Ever since I joined Minneapolis City Council, I have seen constituents fill the council chambers to voice their concerns or support for a wide range of issues — often issues they've worked on for years with little help from their elected officials, and sometimes with the city as the main obstacle. Their frustration, at times, is gut-wrenching. I feel that frustration too, as my ability to help them as a council member is often hampered by the city bureaucracy and a lack of political will by some of my colleagues or the mayor that I alone cannot overcome.

But it doesn't have to be this way.

Eighty cities across Minnesota give residents the right to bring their ideas to the ballot via ballot initiatives — encompassing more than 1.75 million of our fellow Minnesotans. In fact, only 25% of home rule charter cities deny ballot initiatives to their residents, and Minneapolis is one of them.

If you've voted in a recent city election, there is a good chance you've seen a citywide question on your ballot. But right now, the only type of questions that can make it to the ballot are charter amendments. This restriction in our charter prevents residents from bringing a whole host of important questions to the ballot.

The council is currently considering introducing a charter amendment that would lift the restriction on ballot initiatives and referendums. If passed, it would give the people of Minneapolis the power to bring forward ballot initiatives and put their solutions directly on the ballot, so their neighbors can vote on important policies impacting their lives. It would also allow them to use the same process to have a referendum on a policy passed by City Council. If, for example, the council passed a policy people didn't like, Minneapolis residents could collect signatures to bring the policy to the ballot for a vote.
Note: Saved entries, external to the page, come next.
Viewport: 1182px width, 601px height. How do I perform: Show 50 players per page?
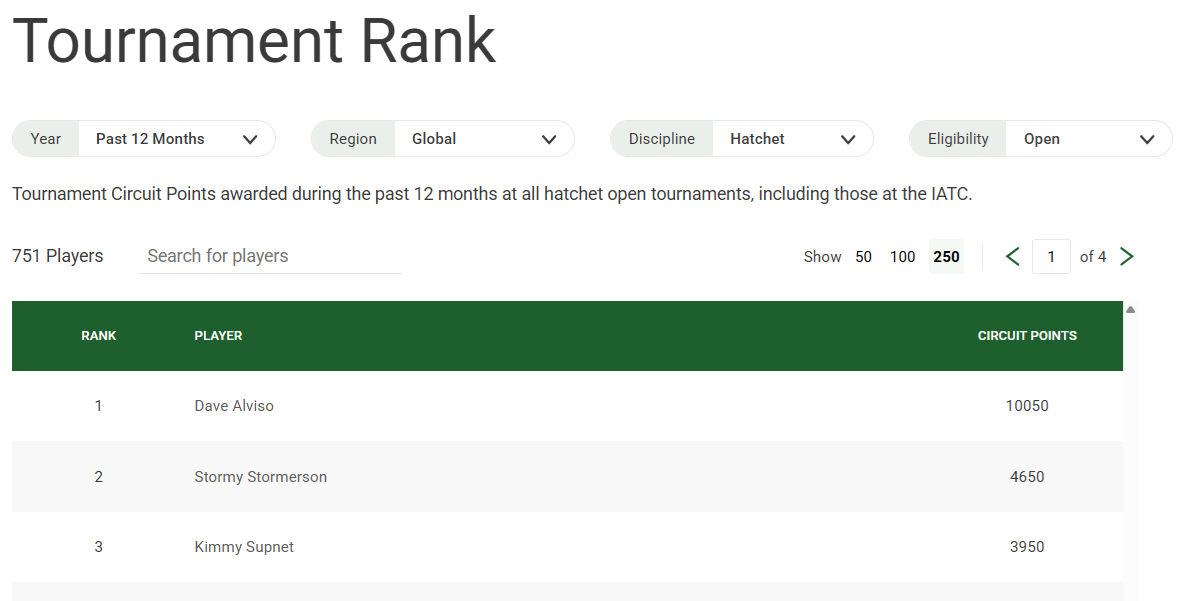[x=864, y=257]
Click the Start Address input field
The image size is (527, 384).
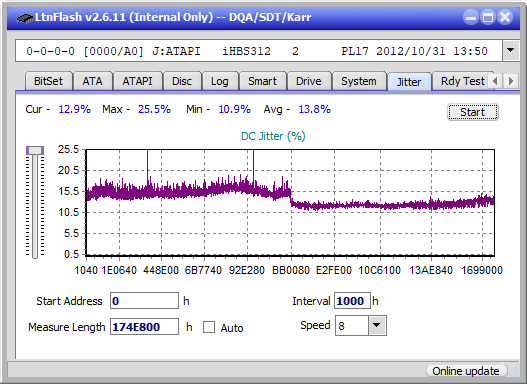[145, 301]
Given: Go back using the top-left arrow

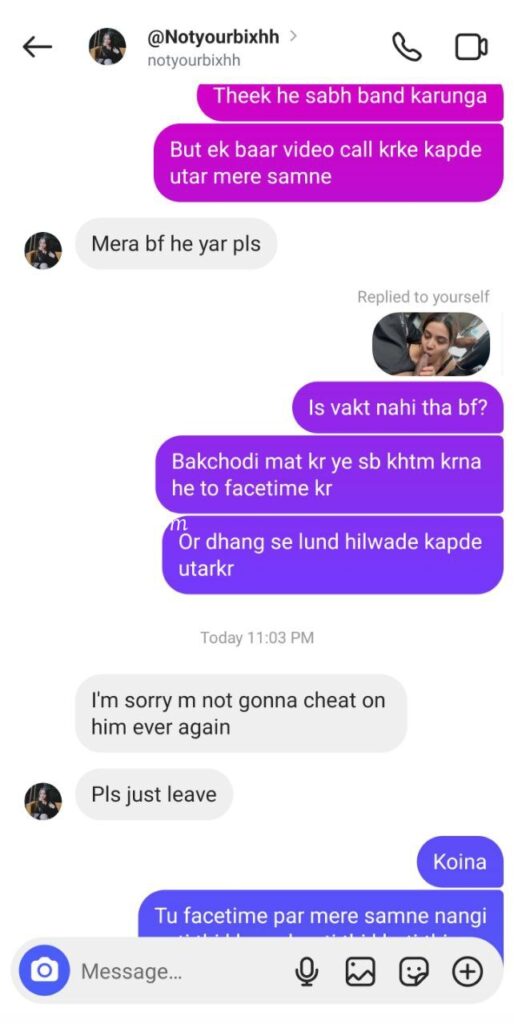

Our neighbors across the river in St. Paul trust their residents with this tool. A few years ago, when communities in St. Paul were frustrated with a trash pickup policy passed by the City Council, people collected signatures to bring a referendum to the ballot, which opened up dialogue and brought this crucial issue to a vote in which residents could have the final say.

Years ago, in Minneapolis, neighborhood restaurants were prohibited from selling cocktails. There was little support for this law, but people were stuck with it. Luckily, since the law was in the city charter, it was placed on the ballot and it was struck down. But there's no reason the ability for residents to have a say in our communities should be limited to matters in the city charter.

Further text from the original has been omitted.